PARIS: Scientists have given a 21st-century makeover to the nickel-iron battery, a gadget conceived by Thomas Edison during the era of the steam engine and horse and buggy.
The upgraded battery can be recharged in around two and half minutes, as opposed to several hours at present, and discharges in under 30 seconds.
Because it can store and release energy so quickly, the battery could be a boon for the renewable-energy industry and also help power cars as Edison originally envisaged, the researchers say.
Devised by Edison and fellow inventor Waldemar Jungner in 1902, the nickel-iron battery comprises two electrodes, one made of nickel and the other of iron, that are immersed in an alkaline solution.
Its advantage is that materials are abundant and cheap and the solution is relatively harmless compared to toxic lead-acid batteries.
Nickel-iron batteries were marketed for cars until the 1920s, but then dropped out of the picture because they were not as powerful as petrol and diesel fuel engines.
Another downside was that they took a long time to recharge.

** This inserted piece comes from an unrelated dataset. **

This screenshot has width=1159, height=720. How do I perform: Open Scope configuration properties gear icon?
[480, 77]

They remained a robust backup power source for railways, mines and other industries before falling out of favour in the mid-1970s. Today, just a handful of companies make the batteries, mainly to store surplus electricity from solar and wind generators and release it during times of peak demand.

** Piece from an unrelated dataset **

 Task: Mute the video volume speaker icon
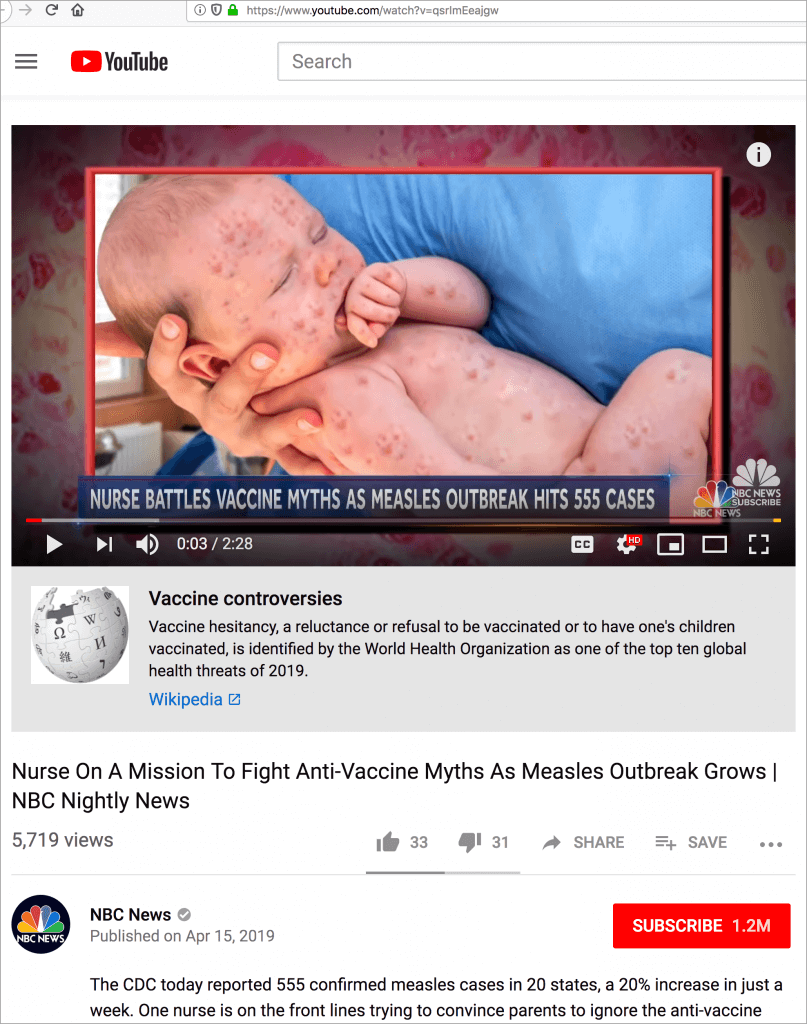[x=147, y=544]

The new-generation battery comes courtesy of a team led by Hongjie Dai, a chemistry professor at Stanford University in California.

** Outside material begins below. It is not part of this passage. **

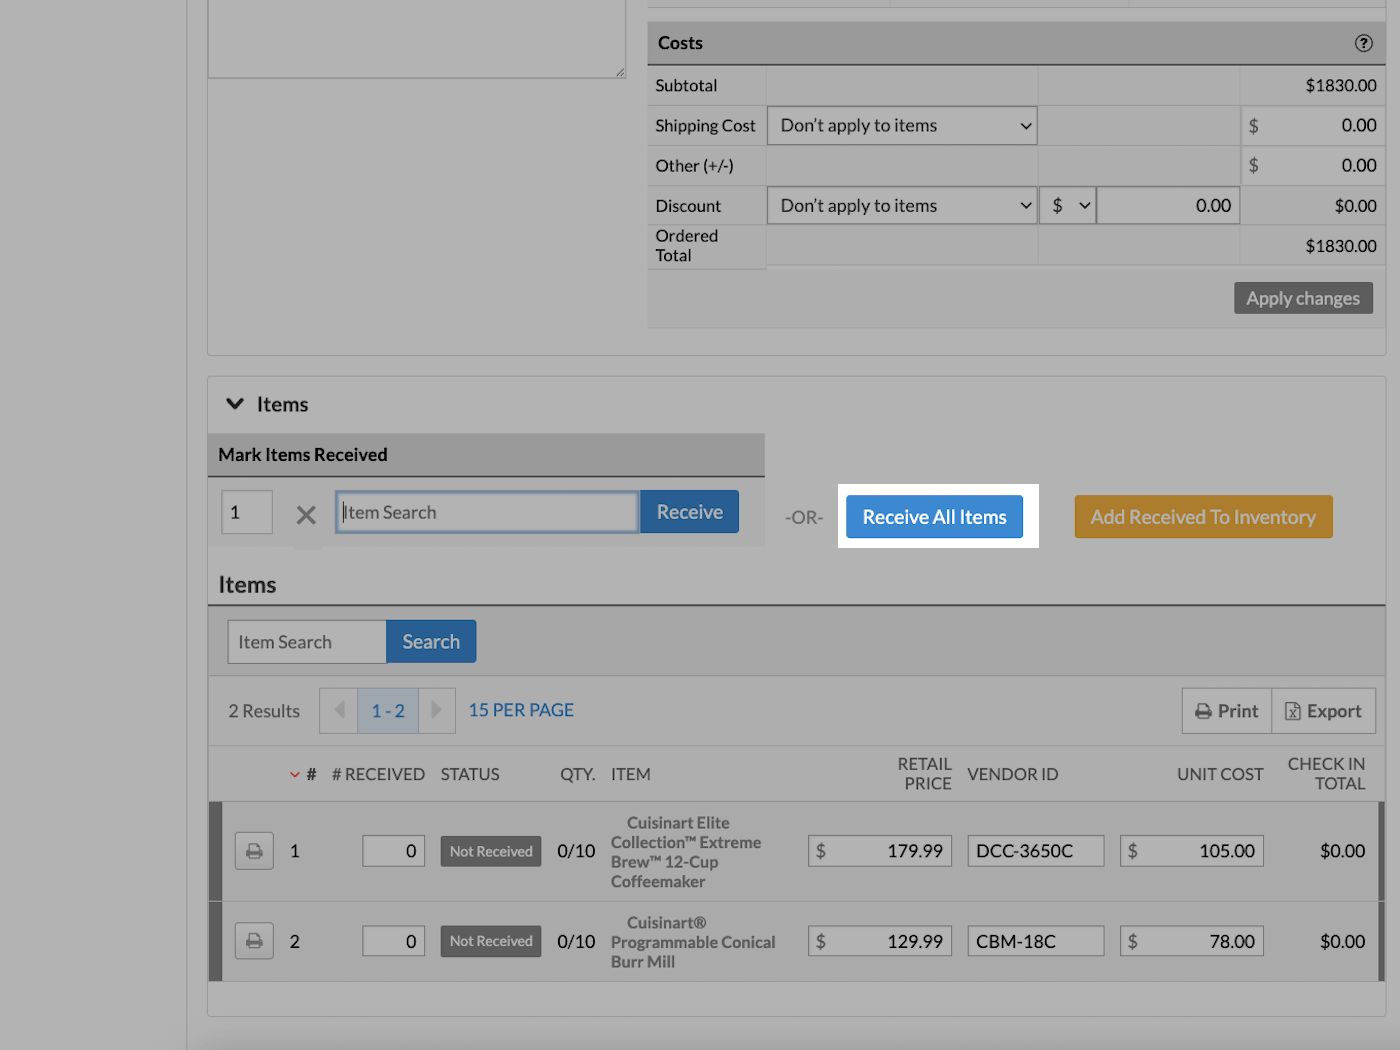Open the Costs help tooltip
1400x1050 pixels.
tap(1363, 43)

They have bonded the electrodes to carbon nanotubes and to graphene, a super-material made of carbon just one atom thick, gaining a dramatic boost in conductivity.
"Coupling the nickel and iron particles to the carbon substrate allows electrical charges to move quickly between the electrodes and the outside circuit," Dai said in a press release.
"The result is an ultra-fast version of the nickel-iron battery that's capable of charging and discharging in seconds."
So far, Dai's lab has made a small one-volt prototype that can operate a flashlight. Size for size, it has nearly 1,000 times the density energy of traditional nickel-iron batteries.
Scaling up the lab gadget to bigger applications should not be a problem, and it should find a ready outlet in situations where a quick jolt is needed from a power source that is easily replenished.
"Our battery probably won't be able to power an electric car by itself, because the energy density is not ideal," said researcher Hailiang Wang.
"But it could assist lithium-ion batteries (in cars) by giving them a real power boost for faster acceleration." The battery could then be replenished from regenerative braking.
The chemical mix used in the battery is water with potassium hydroxide, which is stable, cheap and safe, he added.
The prototype does have a hitch, in that after lots of cycles of recharging, it no longer holds the charge so well. After 800 cycles, the charge decays by about a fifth, a problem the Stanford team hopes to fix.
The research was published on Tuesday in Nature Communications.